● **Stated task a**
Pick out each line of the listing below that contains the string "magnifier", treating uppercase and lowercase as different.

Two cloud surveys recently popped on to my screen, and the news was pretty much what cloud vendors have been hawking for the last year. You know the pitch by now: Cloud services are gaining enterprise acceptance; they are saving IT money and time; and while security is still perceived as a potential drawback, businesses are finding that the cloud isn't necessarily any riskier than internal hosting.
(Note my use of the word "cloud" as a noun, instead of a modifier. Clearly, I've succumbed to the subtle pressure of market-speak.)
But on closer inspection, the articles and presentations about these surveys indicate there may be some data items lurking behind the more obvious talking points.
Here's one example: According to the results of North Bridge Venture Partners' Future of Cloud Computing Survey 2012, of the 785 respondents to the survey (presumably from the US; the press materials don't say), 37 percent of cloud customers had "complete confidence" in the safety and viability of these services; 56 percent of vendors who responded to the survey reported the same way.
This means, however, that more than 60 percent of users and more than 40 percent of vendors polled do not have complete confidence in these services! Of course, it turns out that more than one-third of all respondents are experimenting with clouds and therefore perhaps are not quite ready to commit one way or the other.

Element lookup listing:

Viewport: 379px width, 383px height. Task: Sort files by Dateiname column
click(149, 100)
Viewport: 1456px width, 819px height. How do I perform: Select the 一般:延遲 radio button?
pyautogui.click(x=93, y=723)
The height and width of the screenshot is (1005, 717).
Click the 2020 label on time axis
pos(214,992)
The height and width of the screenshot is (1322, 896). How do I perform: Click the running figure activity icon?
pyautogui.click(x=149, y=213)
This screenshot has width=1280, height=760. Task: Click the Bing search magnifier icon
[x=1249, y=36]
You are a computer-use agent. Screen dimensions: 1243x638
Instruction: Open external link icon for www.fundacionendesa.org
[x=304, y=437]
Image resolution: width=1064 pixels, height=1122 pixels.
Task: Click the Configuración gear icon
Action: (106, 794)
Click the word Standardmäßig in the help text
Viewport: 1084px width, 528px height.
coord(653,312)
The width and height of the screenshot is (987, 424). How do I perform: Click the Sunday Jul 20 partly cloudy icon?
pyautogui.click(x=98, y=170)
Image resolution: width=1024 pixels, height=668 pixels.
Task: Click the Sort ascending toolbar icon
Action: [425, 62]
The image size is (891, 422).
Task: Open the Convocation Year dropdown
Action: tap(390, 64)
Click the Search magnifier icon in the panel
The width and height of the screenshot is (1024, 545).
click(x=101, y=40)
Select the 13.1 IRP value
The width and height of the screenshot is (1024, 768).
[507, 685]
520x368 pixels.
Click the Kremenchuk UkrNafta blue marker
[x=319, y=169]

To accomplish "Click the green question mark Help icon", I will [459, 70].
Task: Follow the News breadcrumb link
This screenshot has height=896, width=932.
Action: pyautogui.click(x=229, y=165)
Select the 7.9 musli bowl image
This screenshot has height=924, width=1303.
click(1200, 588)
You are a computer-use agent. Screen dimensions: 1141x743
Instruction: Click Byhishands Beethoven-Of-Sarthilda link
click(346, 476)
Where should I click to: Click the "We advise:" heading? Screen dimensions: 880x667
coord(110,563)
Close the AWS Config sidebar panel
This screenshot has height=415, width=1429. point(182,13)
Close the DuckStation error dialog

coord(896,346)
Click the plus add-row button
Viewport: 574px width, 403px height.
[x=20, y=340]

● **Stated task b**
Output the cloud survey passage above in full, word for word.

● **Task output a**
This screenshot has width=1280, height=760. Task: Click the Bing search magnifier icon
Click the Search magnifier icon in the panel

● **Task output b**
Two cloud surveys recently popped on to my screen, and the news was pretty much what cloud vendors have been hawking for the last year. You know the pitch by now: Cloud services are gaining enterprise acceptance; they are saving IT money and time; and while security is still perceived as a potential drawback, businesses are finding that the cloud isn't necessarily any riskier than internal hosting.
(Note my use of the word "cloud" as a noun, instead of a modifier. Clearly, I've succumbed to the subtle pressure of market-speak.)
But on closer inspection, the articles and presentations about these surveys indicate there may be some data items lurking behind the more obvious talking points.
Here's one example: According to the results of North Bridge Venture Partners' Future of Cloud Computing Survey 2012, of the 785 respondents to the survey (presumably from the US; the press materials don't say), 37 percent of cloud customers had "complete confidence" in the safety and viability of these services; 56 percent of vendors who responded to the survey reported the same way.
This means, however, that more than 60 percent of users and more than 40 percent of vendors polled do not have complete confidence in these services! Of course, it turns out that more than one-third of all respondents are experimenting with clouds and therefore perhaps are not quite ready to commit one way or the other.